> _TUGAS SINGKAT A_
Tulis ulang baris-baris daftar di bawah, mulai dari baris yang memuat "How do I perform: Open" dan berakhir di baris terakhir daftar, termasuk permintaannya, dengan menambahkan 39 pada setiap angka koordinat dalam jawabannya. Gambar tidak perlu dimasukkan ke dalam jawaban.

> _KUTIPAN BACAAN_

Oleh : Win Wan Nur*
Sejarah sering dianggap sebagai cermin masa lalu yang memberi kita gambaran tentang siapa kita dan dari mana kita berasal.
Namun, kenyataannya tidak selalu demikian. Sejarah tidak sekadar kumpulan fakta, tetapi juga alat yang bisa dimanfaatkan oleh kelompok tertentu untuk mempertahankan kekuasaan.
Di berbagai belahan dunia, termasuk di Indonesia, ada banyak kisah yang diselewengkan atau sengaja dihapus demi kepentingan politik.
Tiga wilayah di Indonesia—Gayo, Papua, dan Kalimantan—mengalami hal serupa. Masing-masing memiliki sejarah yang kaya dan identitas yang kuat, tetapi sering kali disisihkan dalam narasi nasional. Bagaimana sejarah mereka dimanipulasi, dan bagaimana mereka berusaha merebut kembali kisah mereka sendiri?
—
Bagian 1: Sejarah yang Hilang dalam Narasi Besar
Banyak orang mungkin tidak terlalu familiar dengan sejarah Gayo. Wilayah ini, yang terletak di pedalaman Aceh, memiliki budaya dan bahasa yang berbeda dari suku Aceh.
Namun, dalam buku-buku sejarah, Gayo sering hanya disebut sekilas, seolah-olah keberadaannya hanyalah bayangan dari Kesultanan Aceh.
Padahal, masyarakat Gayo memiliki sejarah panjang dalam melawan penjajahan Belanda, sesuatu yang jarang diakui dalam narasi resmi Aceh.
Nasib yang sama juga dialami oleh Papua. Sejak bergabung dengan Indonesia melalui Pepera 1969, sejarah Papua sering ditulis dari sudut pandang pemerintah Indonesia. Pepera disebut sebagai proses demokratis, padahal banyak bukti menunjukkan tekanan militer terhadap masyarakat Papua saat itu.
Sejarah Papua sebelum menjadi bagian dari Indonesia juga sering diabaikan, seolah-olah mereka tidak memiliki sistem politik dan budaya yang berkembang sebelum masuk ke dalam negara ini.
Sementara itu, di Kalimantan, suku Dayak sering kali disederhanakan dalam narasi sejarah nasional sebagai bagian dari budaya Melayu.
Padahal, mereka memiliki sistem sosial dan politik yang berbeda. Sejarah kerajaan-kerajaan Dayak sebelum kolonialisme sering kali tidak banyak dibahas, seolah-olah mereka hanyalah suku yang hidup di hutan dan tidak memiliki peradaban yang maju.
—
Bagian 2: Mengapa Sejarah Dimanipulasi?
Sejarah tidak hanya soal masa lalu, tetapi juga tentang kekuasaan. Dengan mengendalikan narasi sejarah, kelompok tertentu bisa mempertahankan dominasi mereka di masa kini.
Di Aceh, misalnya, sejarah sering ditulis dari perspektif Kesultanan Aceh, yang membuat suku Gayo terlihat sebagai bagian kecil dari cerita besar Aceh.
Hal ini bukan hanya persoalan akademik, tetapi juga berdampak pada kebijakan politik dan ekonomi. Masyarakat Gayo sering merasa terpinggirkan dalam kebijakan yang dibuat oleh pemerintah Aceh.

> _BAHAN YANG DIAMBIL_
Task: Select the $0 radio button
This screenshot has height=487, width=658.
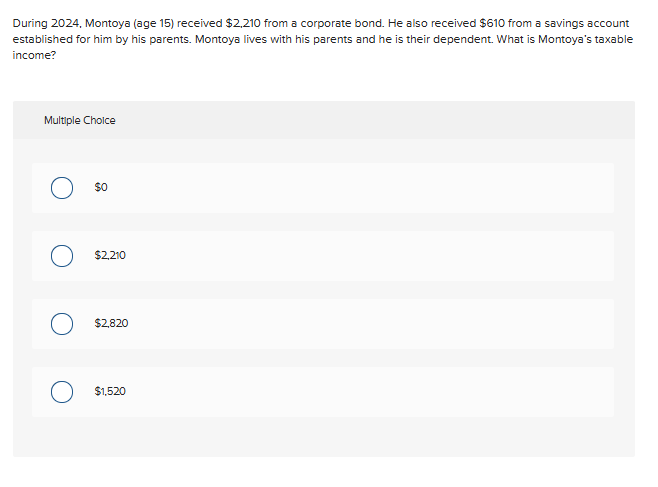Action: pyautogui.click(x=62, y=188)
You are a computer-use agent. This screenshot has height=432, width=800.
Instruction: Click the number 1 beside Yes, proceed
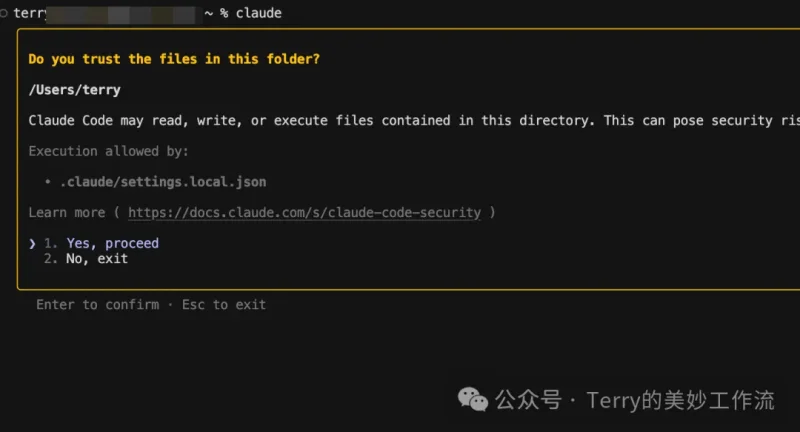point(50,243)
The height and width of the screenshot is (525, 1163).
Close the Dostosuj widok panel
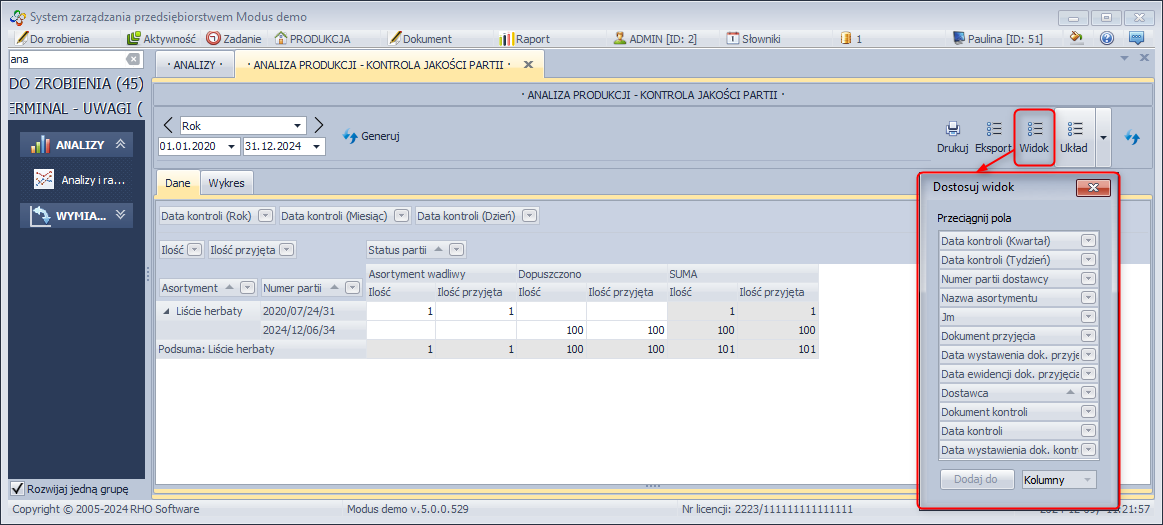click(1093, 187)

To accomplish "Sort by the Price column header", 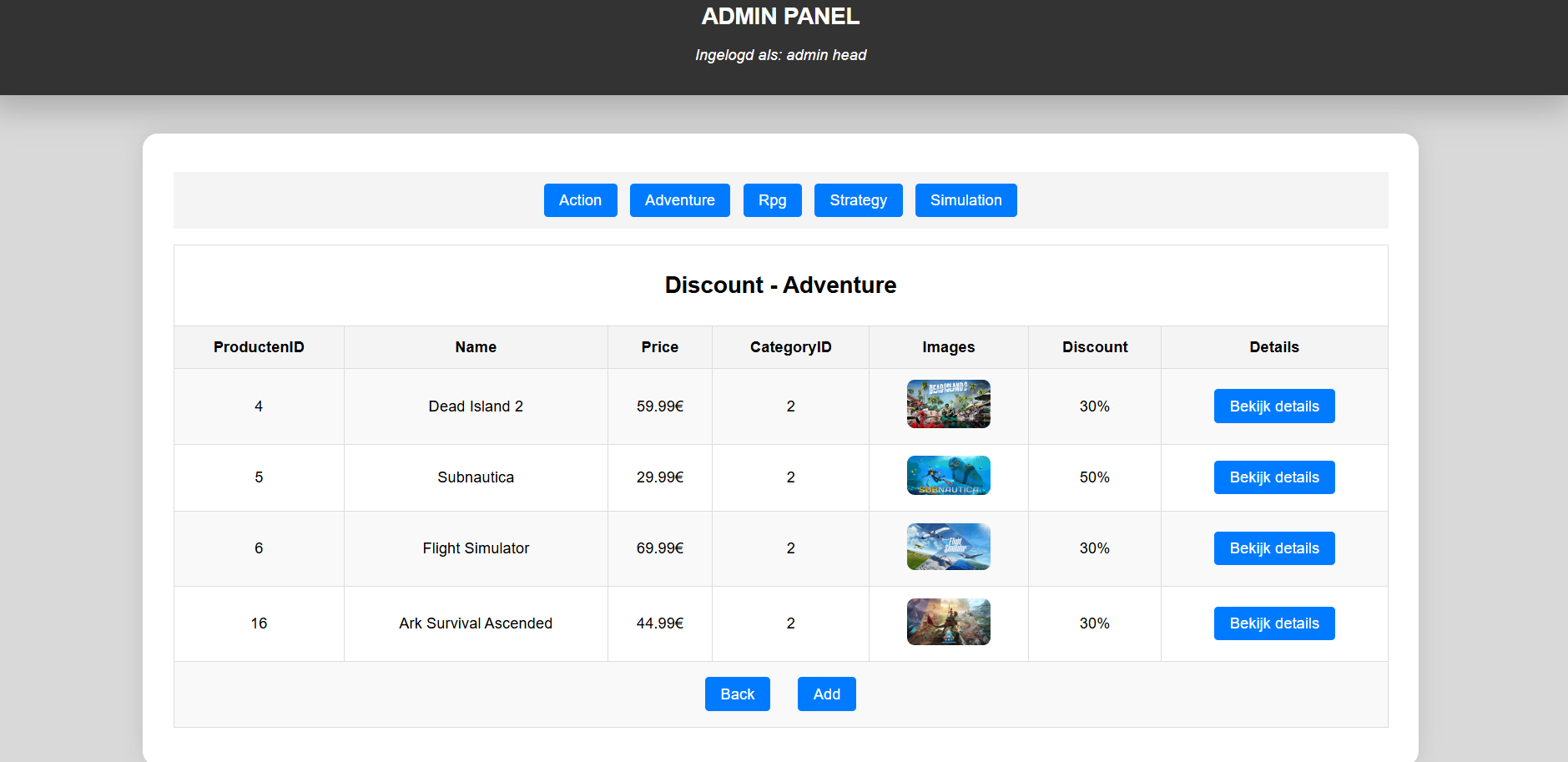I will (659, 346).
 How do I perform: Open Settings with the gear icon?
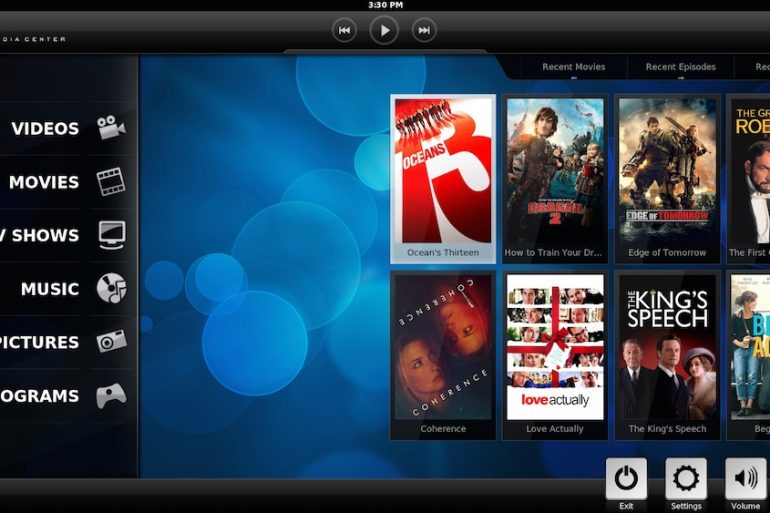pyautogui.click(x=686, y=479)
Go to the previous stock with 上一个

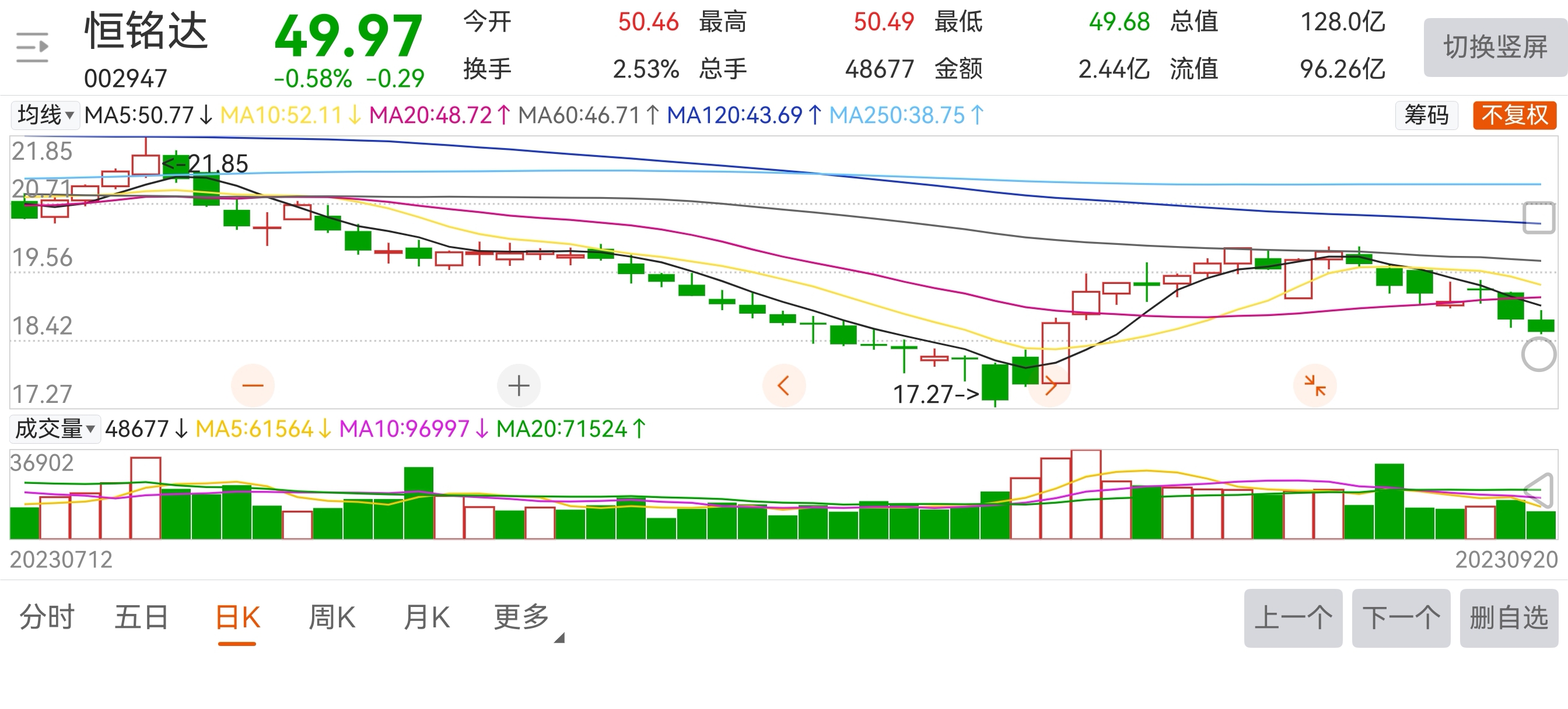pyautogui.click(x=1293, y=617)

> _TUGAS SINGKAT B_
Tentukan apakah tiap pernyataan berikut sesuai dengan teks tentang manipulasi sejarah di atas. Jawab ya atau tidak dan sertakan kutipan kata-kata teks yang menentukan: (i) Wilayah Gayo terletak di pedalaman Aceh. (ii) Papua bergabung dengan Indonesia melalui Pepera 1965. (iii) Dalam narasi sejarah nasional, suku Dayak sering disederhanakan sebagai bagian dari budaya Jawa.

> _PENYELESAIAN SOAL A_
 How do I perform: Open Settings with the gear icon?
pyautogui.click(x=725, y=518)
Go to the previous stock with 上一个

pyautogui.click(x=1332, y=656)

> _PENYELESAIAN SOAL B_
(i) Ya: "Wilayah ini, yang terletak di pedalaman Aceh"
(ii) Tidak: "Sejak bergabung dengan Indonesia melalui Pepera 1969"
(iii) Tidak: "suku Dayak sering kali disederhanakan dalam narasi sejarah nasional sebagai bagian dari budaya Melayu"